INFORMATION GIVEN ▸
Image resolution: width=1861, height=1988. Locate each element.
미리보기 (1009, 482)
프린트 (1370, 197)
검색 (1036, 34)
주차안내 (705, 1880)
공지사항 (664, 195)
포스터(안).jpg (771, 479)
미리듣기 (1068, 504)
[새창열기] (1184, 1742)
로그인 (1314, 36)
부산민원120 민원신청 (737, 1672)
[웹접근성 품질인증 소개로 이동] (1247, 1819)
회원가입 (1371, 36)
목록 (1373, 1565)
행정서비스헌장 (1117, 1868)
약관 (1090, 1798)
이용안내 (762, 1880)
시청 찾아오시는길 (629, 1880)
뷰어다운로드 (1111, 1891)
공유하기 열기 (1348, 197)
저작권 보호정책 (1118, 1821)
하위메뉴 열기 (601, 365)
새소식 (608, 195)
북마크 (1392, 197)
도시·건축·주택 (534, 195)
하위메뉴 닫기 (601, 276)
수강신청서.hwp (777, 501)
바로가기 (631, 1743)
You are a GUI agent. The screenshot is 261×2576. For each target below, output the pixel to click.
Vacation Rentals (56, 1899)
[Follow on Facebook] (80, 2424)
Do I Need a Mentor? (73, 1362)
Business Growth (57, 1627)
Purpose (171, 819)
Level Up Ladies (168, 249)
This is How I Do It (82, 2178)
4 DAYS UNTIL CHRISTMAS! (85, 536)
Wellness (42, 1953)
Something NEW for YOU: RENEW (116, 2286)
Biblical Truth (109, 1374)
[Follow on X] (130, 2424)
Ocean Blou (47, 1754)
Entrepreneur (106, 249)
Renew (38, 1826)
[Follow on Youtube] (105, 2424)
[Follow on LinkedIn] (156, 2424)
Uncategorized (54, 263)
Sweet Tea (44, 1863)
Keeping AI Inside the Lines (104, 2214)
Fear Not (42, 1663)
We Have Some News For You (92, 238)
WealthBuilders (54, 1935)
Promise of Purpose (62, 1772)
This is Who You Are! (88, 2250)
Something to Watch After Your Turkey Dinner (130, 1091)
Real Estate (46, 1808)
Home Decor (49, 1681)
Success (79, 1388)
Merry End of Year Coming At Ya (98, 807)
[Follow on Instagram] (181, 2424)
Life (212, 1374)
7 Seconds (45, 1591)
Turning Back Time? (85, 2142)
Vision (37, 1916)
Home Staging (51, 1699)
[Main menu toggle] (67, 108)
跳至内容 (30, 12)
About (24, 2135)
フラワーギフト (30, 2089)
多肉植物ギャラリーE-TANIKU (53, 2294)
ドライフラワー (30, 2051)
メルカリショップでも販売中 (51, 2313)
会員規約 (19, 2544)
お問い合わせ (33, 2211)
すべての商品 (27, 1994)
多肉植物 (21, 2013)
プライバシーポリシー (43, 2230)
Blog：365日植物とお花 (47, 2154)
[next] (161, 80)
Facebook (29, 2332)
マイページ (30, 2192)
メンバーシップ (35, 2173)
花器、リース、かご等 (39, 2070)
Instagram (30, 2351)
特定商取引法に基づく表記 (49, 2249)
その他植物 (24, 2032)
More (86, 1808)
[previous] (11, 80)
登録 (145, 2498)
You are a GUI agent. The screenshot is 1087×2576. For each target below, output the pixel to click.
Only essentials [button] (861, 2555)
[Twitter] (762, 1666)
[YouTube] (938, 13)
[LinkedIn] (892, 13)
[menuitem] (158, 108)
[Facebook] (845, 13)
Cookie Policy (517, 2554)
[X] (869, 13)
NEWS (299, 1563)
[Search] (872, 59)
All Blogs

TASK GOAL ▸ Your answer must consist only of the lines from the one containing "[previous] (11, 80)" through the last line of the data above, both included, exactly as written.

YOUR SOLUTION ▸
[previous] (11, 80)
登録 (145, 2498)
You are a GUI agent. The screenshot is 1087×2576. For each target below, output the pixel to click.
Only essentials [button] (861, 2555)
[Twitter] (762, 1666)
[YouTube] (938, 13)
[LinkedIn] (892, 13)
[menuitem] (158, 108)
[Facebook] (845, 13)
Cookie Policy (517, 2554)
[X] (869, 13)
NEWS (299, 1563)
[Search] (872, 59)
All Blogs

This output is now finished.